Prestigioso bottino per il Circolo Schermistico Dauno ai Campionati Italiani Cadetti, Giovani e Assoluti disputati a Roma. La società foggiana torna dalla capitale con una medaglia d’argento, numerosi piazzamenti di rilievo e una brillante conferma nella massima serie nazionale a squadre.
A trascinare il club è stata Leonilda Buenza, protagonista di una straordinaria prestazione nella sciabola femminile Cadetti. L’atleta foggiana ha conquistato la medaglia d’argento e il titolo di vicecampionessa italiana, confermando il proprio percorso di crescita e il ruolo ormai consolidato tra le migliori promesse della scherma nazionale.
L’argento di Leonilda e gli altri risultati individuali
Nella stessa gara Cadetti femminile si sono messe in evidenza anche Veronica Giotto, ventesima classificata, e Sofia De Paolis, che ha chiuso al ventottesimo posto.
Tra i Cadetti maschili sfiora invece il podio Simone Giarnera, autore di una gara di altissimo livello conclusa con un eccellente quinto posto, a un passo dalla zona medaglie. Buona anche la prova di Michele Pio Di Lillo, diciannovesimo al termine della competizione.
Nella categoria Giovani, Leonilda Buenza e Martina Di Mauro hanno chiuso rispettivamente al venticinquesimo e ventinovesimo posto nel settore femminile, mentre tra gli uomini Pietro Mastrolitto e Riccardo Maestri si sono classificati trentesimo e trentatreesimo.
Gli Assoluti e la sfida con i grandi della scherma
Nella competizione Assoluti, la più prestigiosa del panorama schermistico nazionale, Riccardo Maestri ha concluso al trentottesimo posto nella sciabola maschile, mentre Leonilda Buenza ha ottenuto il trentaquattresimo posto nella sciabola femminile.
Un risultato che testimonia la capacità degli atleti foggiani di confrontarsi con schermidori di esperienza internazionale e con alcuni dei migliori interpreti della disciplina.
Salvezza conquistata in Serie A1
A rendere ancora più significativa la spedizione romana è stata la prova della squadra maschile impegnata nel campionato di Serie A1.
Il quartetto composto da Riccardo Maestri, Pietro Mastrolitto, Simone Giarnera e Antonio Ciccone ha conquistato un prestigioso ottavo posto finale su sedici squadre partecipanti, centrando con autorevolezza la permanenza nella massima serie nazionale.
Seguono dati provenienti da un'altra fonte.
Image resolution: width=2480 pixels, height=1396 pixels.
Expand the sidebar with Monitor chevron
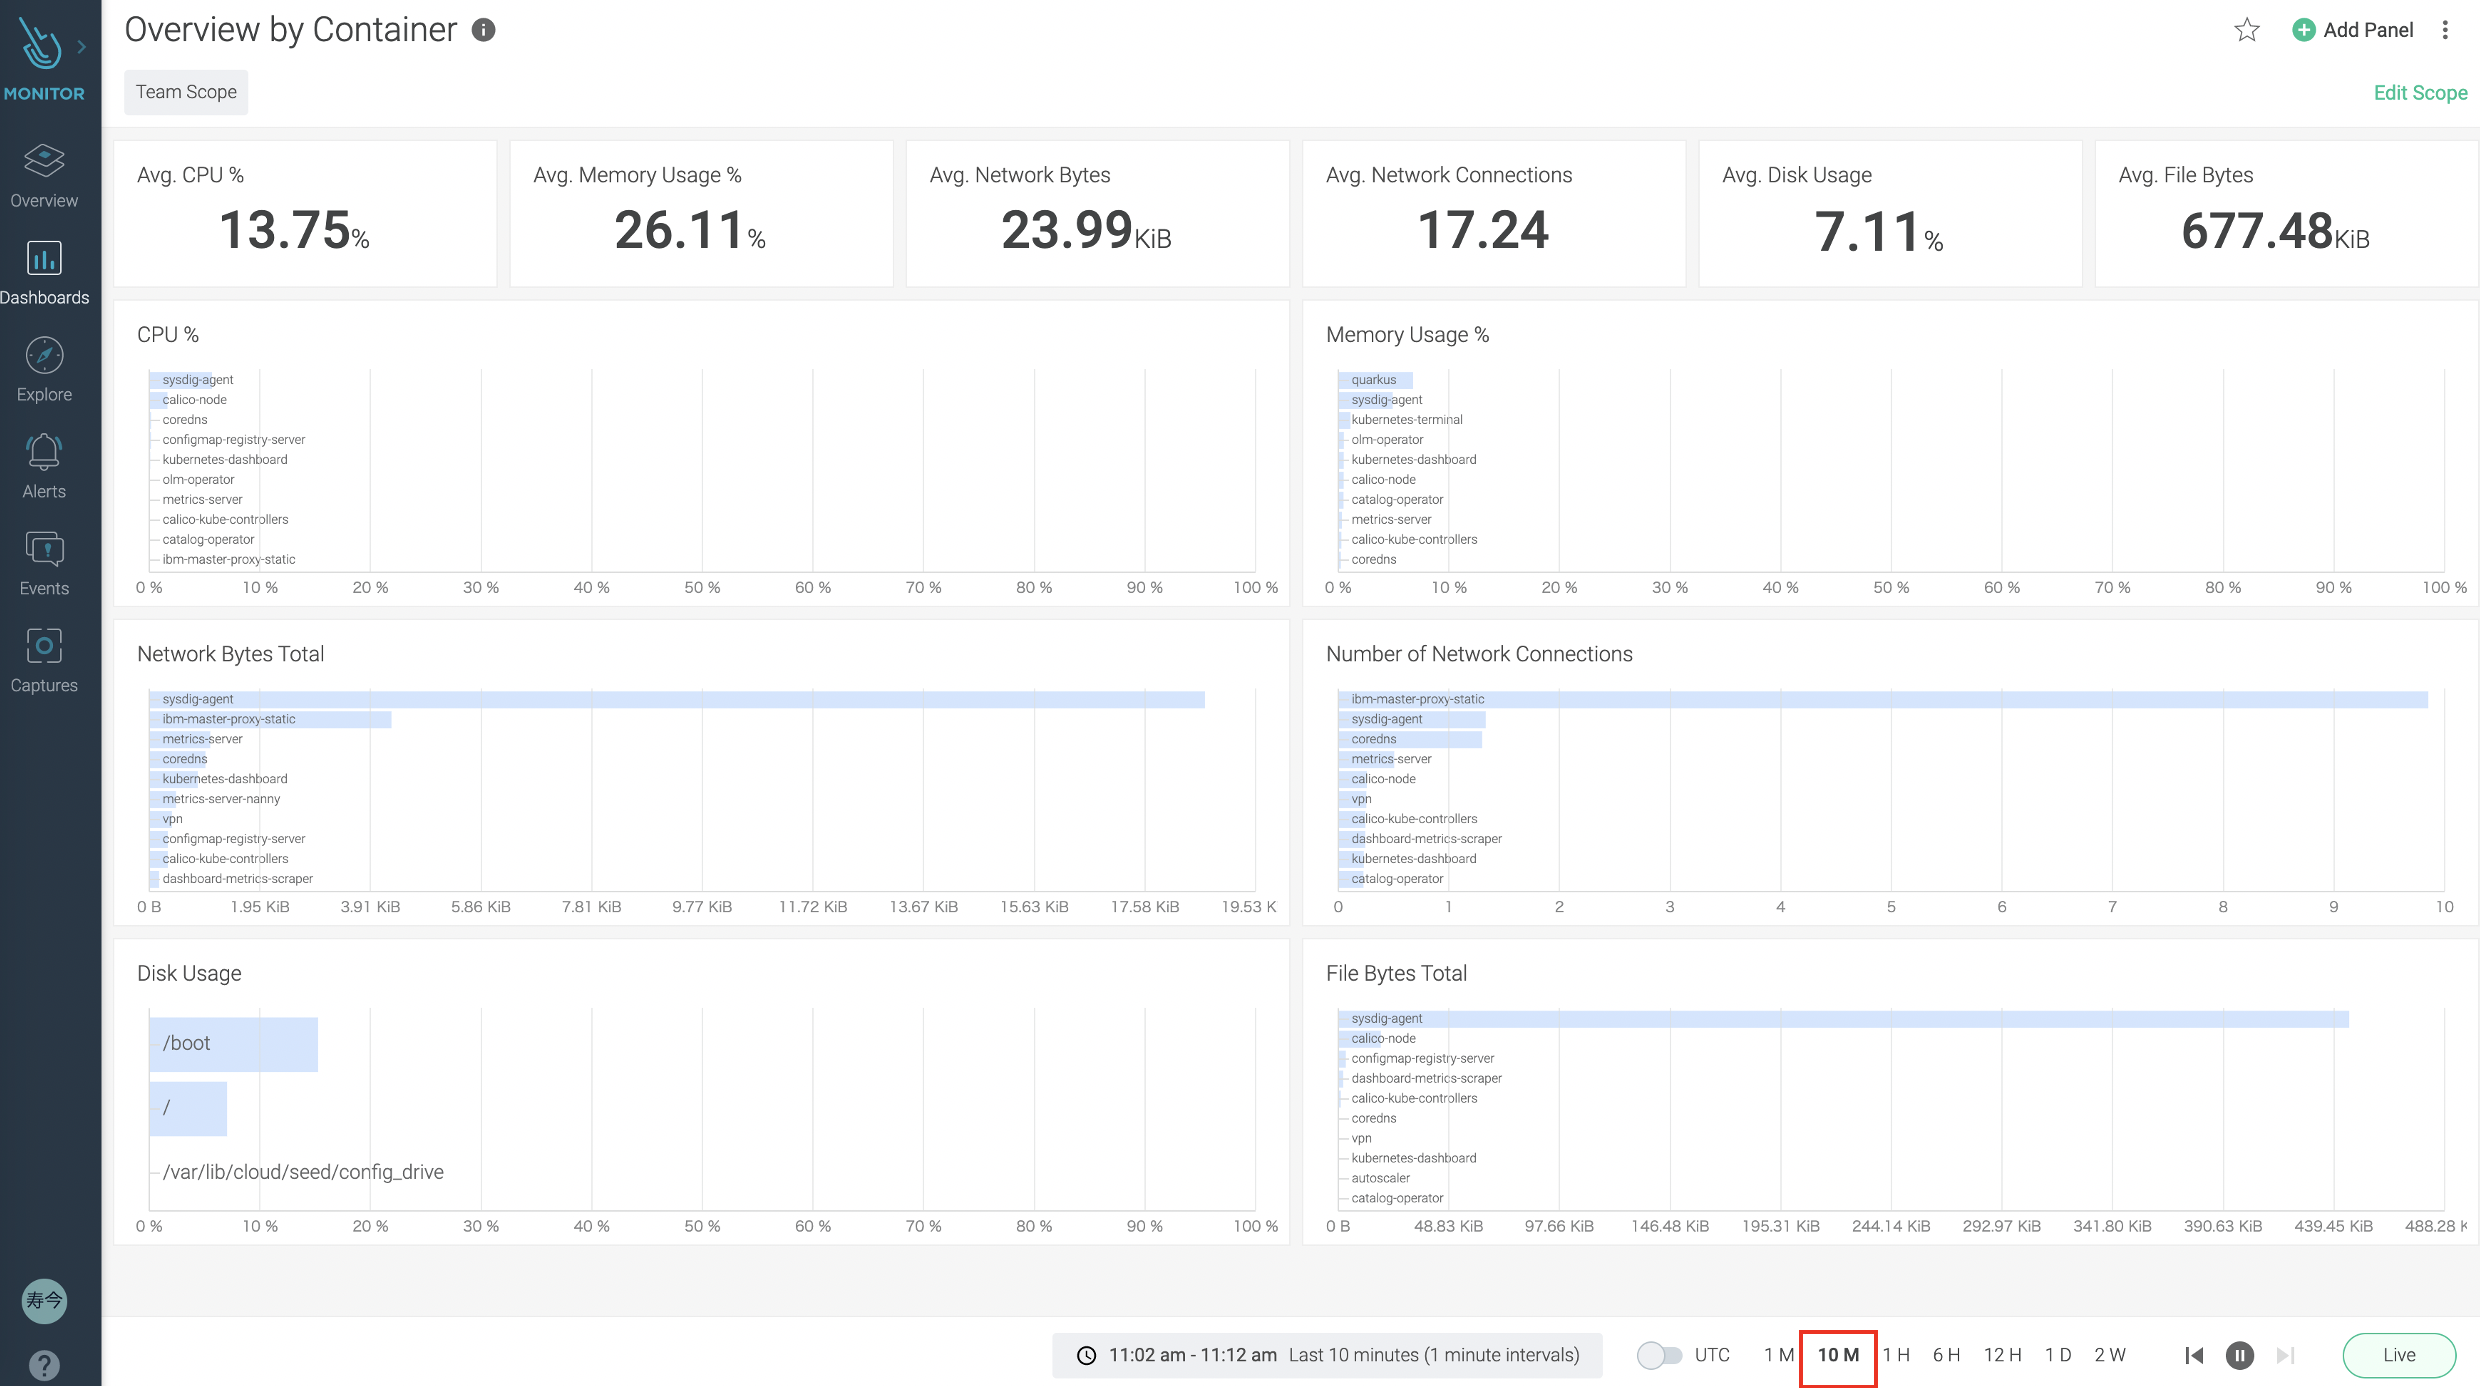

Un risultato di particolare valore considerando che il Circolo Schermistico Dauno ha schierato la formazione più giovane dell’intera competizione, con un’età media di appena 17 anni, affrontando società militari e squadre composte da atleti molto più esperti.
La prossima stagione il club foggiano sarà rappresentato in Serie A1 sia dalla squadra maschile sia da quella femminile.
Tra le migliori società civili d’Italia
L’ottavo posto ottenuto nella prova a squadre consente inoltre al Circolo Schermistico Dauno di classificarsi come terza migliore società civile italiana nella sciabola maschile, confermando una tradizione sportiva che accompagna il club dal 1961.
“Siamo orgogliosi dei risultati ottenuti a Roma”, commenta la dirigenza della società. “La medaglia d’argento di Leonilda Buenza, il quinto posto di Simone Giarnera e l’eccezionale prova della squadra di Serie A1 rappresentano il frutto di anni di lavoro, sacrificio e programmazione. Ciò che rende questi risultati ancora più significativi è la giovane età dei nostri atleti, che hanno dimostrato qualità tecniche, maturità e carattere contro avversari più esperti”.
Un futuro costruito sui giovani
Per il Circolo Schermistico Dauno i risultati dei campionati italiani rappresentano la conferma della bontà di un progetto che punta sulla crescita dei giovani e sulla formazione sportiva e umana degli atleti.
“Essere oggi tra le migliori società civili d’Italia è motivo di soddisfazione ma anche uno stimolo a continuare a crescere”, sottolinea il club. “Il nostro obiettivo resta quello di formare non solo schermidori competitivi, ma giovani capaci di incarnare i valori più autentici della scherma: rispetto, disciplina, lealtà e spirito di squadra”.
Roma ha consegnato al Circolo Schermistico Dauno medaglie, conferme e nuove prospettive, rafforzando il ruolo di Foggia come una delle piazze più importanti della scherma italiana.